DIRECTIONS:
For the entries below, say how many lines include the word "agent" and add nothing else.
•••••
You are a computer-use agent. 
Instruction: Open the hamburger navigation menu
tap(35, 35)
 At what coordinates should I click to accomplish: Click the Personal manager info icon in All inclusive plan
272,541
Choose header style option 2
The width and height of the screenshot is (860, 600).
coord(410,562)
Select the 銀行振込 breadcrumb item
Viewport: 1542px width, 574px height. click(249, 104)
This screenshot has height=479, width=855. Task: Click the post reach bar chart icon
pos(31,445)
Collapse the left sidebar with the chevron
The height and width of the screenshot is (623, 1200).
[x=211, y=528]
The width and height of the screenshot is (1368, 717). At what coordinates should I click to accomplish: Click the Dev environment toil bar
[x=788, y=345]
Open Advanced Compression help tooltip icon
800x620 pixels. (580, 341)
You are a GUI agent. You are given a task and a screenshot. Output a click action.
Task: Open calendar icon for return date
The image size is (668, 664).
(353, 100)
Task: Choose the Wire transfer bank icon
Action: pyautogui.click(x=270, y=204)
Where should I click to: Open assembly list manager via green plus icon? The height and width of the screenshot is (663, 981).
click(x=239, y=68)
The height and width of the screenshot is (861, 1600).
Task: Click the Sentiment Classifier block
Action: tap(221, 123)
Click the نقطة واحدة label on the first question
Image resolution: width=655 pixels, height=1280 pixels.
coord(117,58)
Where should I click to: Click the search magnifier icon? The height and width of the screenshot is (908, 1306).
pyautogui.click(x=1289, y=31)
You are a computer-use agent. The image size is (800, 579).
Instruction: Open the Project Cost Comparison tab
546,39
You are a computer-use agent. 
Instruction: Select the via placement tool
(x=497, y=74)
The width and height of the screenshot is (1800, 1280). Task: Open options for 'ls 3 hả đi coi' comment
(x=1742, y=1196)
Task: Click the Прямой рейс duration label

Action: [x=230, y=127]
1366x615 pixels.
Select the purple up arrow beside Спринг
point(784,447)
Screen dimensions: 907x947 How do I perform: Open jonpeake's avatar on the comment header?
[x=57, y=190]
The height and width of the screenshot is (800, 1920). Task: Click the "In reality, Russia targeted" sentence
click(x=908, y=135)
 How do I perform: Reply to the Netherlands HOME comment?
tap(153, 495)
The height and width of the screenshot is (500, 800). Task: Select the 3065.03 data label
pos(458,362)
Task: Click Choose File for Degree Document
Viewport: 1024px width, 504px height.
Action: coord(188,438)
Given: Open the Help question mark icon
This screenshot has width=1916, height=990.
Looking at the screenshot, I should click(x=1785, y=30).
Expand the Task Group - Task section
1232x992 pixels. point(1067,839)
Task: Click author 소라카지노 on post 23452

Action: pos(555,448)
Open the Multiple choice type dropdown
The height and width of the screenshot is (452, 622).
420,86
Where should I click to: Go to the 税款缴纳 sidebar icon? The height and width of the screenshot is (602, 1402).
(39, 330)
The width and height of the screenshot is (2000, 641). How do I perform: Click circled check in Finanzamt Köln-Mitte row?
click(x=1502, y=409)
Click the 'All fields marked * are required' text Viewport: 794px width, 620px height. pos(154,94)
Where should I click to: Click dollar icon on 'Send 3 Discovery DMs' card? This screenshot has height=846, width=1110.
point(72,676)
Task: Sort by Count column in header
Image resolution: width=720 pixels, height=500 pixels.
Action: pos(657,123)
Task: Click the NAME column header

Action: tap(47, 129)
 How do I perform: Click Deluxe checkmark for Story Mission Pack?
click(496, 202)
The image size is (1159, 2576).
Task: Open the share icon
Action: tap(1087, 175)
•••••
TASK RESULT:
4